::: The records :::
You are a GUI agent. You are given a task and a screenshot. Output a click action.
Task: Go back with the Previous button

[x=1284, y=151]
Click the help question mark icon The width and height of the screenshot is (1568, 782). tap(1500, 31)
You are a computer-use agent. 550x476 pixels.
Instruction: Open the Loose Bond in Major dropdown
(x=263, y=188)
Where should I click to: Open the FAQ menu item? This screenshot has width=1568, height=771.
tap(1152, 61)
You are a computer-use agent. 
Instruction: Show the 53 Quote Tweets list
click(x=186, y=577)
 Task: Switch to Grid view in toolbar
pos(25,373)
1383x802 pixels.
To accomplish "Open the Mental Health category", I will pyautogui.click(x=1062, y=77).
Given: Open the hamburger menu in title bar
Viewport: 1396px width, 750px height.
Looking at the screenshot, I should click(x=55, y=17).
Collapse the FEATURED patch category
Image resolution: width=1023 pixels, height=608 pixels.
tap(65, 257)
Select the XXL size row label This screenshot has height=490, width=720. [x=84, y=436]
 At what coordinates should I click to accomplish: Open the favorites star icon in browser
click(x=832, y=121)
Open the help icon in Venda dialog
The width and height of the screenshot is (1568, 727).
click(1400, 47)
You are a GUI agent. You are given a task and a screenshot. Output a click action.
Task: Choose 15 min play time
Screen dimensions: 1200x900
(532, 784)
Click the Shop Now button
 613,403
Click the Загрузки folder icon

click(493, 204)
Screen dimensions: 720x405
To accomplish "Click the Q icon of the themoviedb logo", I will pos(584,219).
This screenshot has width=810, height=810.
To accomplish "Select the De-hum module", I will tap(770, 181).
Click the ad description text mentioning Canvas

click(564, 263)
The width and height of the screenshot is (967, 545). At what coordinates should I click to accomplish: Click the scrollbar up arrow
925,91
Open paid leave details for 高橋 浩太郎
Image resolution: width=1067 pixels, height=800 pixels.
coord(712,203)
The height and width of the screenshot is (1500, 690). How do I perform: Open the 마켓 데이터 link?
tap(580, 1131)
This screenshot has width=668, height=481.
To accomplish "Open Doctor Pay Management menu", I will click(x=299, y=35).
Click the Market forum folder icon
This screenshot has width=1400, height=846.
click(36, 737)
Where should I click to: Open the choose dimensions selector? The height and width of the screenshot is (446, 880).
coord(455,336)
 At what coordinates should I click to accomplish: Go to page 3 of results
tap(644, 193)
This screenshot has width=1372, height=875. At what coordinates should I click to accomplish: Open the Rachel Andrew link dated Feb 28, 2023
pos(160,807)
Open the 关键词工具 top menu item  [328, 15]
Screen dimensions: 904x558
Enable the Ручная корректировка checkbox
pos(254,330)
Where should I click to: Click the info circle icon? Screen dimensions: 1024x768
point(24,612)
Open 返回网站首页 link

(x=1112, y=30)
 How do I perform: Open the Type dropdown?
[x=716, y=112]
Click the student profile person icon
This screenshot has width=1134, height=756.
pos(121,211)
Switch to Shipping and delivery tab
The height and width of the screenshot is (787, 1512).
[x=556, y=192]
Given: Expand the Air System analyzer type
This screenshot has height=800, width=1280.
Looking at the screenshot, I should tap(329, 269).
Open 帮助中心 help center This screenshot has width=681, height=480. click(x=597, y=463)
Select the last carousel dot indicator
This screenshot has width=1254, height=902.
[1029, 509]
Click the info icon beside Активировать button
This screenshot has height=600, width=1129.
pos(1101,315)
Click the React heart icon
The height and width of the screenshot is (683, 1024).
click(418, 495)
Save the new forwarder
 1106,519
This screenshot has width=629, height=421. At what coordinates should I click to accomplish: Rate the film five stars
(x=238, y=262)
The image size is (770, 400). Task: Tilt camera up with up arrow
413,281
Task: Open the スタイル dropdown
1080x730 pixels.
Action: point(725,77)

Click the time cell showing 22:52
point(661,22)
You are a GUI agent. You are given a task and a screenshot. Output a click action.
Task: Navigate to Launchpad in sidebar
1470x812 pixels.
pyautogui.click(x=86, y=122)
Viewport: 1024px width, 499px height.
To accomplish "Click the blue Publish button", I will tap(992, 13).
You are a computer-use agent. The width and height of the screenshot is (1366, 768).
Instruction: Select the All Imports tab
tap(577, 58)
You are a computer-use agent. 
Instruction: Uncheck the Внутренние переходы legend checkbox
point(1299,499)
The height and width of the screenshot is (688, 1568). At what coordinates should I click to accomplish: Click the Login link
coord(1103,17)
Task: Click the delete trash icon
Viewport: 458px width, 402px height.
:::
Return the lines of the records word for word, starting at the line that contains "The image size" and ending with the last line of the records.

The image size is (770, 400). Task: Tilt camera up with up arrow
413,281
Task: Open the スタイル dropdown
1080x730 pixels.
Action: point(725,77)

Click the time cell showing 22:52
point(661,22)
You are a GUI agent. You are given a task and a screenshot. Output a click action.
Task: Navigate to Launchpad in sidebar
1470x812 pixels.
pyautogui.click(x=86, y=122)
Viewport: 1024px width, 499px height.
To accomplish "Click the blue Publish button", I will tap(992, 13).
You are a computer-use agent. The width and height of the screenshot is (1366, 768).
Instruction: Select the All Imports tab
tap(577, 58)
You are a computer-use agent. 
Instruction: Uncheck the Внутренние переходы legend checkbox
point(1299,499)
The height and width of the screenshot is (688, 1568). At what coordinates should I click to accomplish: Click the Login link
coord(1103,17)
Task: Click the delete trash icon
Viewport: 458px width, 402px height.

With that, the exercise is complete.